Yesterday’s USCIS update its policy manual:

A false claim to U.S. citizenship no longer needs to be “knowing” to permanently bar someone from getting immigration status (with no chance at waivers).

https://www.uscis.gov/policy-manual/volume-8-part-k-chapter-2
A not uncommon scanario: person grows up always with a US birth certificate, fully believing they have always been US citizen. Then one day as an adult, maybe while applying for a passport, they are informed that authorities found a birth registered for them in Mexico.
They confront their parents and maybe learn it is true. They were born in Mexico.

Life is turned upside down.

They are not only not a US citizen, they have no immigration status at all.
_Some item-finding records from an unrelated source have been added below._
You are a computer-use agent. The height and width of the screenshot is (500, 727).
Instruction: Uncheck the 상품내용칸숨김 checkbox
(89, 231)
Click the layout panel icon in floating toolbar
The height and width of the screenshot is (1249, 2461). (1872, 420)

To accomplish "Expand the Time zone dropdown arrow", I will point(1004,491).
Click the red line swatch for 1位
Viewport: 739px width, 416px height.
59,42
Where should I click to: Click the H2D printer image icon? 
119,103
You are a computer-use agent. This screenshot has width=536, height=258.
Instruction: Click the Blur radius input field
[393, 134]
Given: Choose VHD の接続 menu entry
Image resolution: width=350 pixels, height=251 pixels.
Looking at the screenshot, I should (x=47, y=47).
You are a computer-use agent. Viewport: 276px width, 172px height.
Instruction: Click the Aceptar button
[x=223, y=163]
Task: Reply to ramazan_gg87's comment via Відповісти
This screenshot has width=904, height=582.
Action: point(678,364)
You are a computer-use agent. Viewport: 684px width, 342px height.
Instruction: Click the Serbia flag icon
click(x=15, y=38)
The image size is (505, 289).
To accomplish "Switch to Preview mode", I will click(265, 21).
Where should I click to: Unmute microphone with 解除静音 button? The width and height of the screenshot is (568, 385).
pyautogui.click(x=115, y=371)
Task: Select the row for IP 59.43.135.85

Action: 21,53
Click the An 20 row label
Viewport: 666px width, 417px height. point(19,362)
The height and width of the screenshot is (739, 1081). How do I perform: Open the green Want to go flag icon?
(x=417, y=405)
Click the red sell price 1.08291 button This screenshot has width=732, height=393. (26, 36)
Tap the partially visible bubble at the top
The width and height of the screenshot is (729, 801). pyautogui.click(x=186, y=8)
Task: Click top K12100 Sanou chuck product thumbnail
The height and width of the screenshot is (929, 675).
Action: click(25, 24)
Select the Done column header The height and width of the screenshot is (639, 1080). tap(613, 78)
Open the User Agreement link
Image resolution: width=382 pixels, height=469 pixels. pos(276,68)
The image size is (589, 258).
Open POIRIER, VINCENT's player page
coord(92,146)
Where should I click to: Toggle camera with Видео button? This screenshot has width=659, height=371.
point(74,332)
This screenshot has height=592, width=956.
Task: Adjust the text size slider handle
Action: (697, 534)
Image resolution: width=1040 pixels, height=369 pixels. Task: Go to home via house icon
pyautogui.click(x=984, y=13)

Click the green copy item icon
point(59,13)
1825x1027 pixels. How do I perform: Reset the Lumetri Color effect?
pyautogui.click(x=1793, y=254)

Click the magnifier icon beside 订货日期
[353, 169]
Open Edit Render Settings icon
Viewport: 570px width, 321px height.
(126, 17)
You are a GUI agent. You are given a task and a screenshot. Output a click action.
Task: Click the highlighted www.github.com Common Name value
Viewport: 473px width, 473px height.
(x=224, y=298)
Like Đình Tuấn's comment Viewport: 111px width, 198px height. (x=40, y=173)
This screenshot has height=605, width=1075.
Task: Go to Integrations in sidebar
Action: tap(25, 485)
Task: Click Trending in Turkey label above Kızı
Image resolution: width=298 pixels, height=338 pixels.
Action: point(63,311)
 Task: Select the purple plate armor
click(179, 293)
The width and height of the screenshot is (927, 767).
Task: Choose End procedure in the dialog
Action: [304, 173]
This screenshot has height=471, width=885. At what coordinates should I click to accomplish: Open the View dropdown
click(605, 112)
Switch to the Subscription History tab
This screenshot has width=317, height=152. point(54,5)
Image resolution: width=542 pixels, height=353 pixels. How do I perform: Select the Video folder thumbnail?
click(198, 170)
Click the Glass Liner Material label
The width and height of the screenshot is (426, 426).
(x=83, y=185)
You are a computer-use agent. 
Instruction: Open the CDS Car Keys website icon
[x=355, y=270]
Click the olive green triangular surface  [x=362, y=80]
Even if they have never stepped into Mexico since infancy.
This is always complicated to try to clean up. But if they have a US citizen spouse or an adult US citizen child, we could successfully argue that their life full of wrong statements that they’re a US citizen don’t make them permanently ineligible because they were not “knowing.”
This quiet update just completely screws these people, who have literally never consciously done anything in violation of immigration laws.

It is gratuitous cruelty.
Are these super common? No. But in Colorado I’ve basically always had at least one case on similar facts going over the course of 12 yrs of practice.

And it is far more common in Texas.

DHS: leaving no stone unturned in its search to find new ways to ruin lives.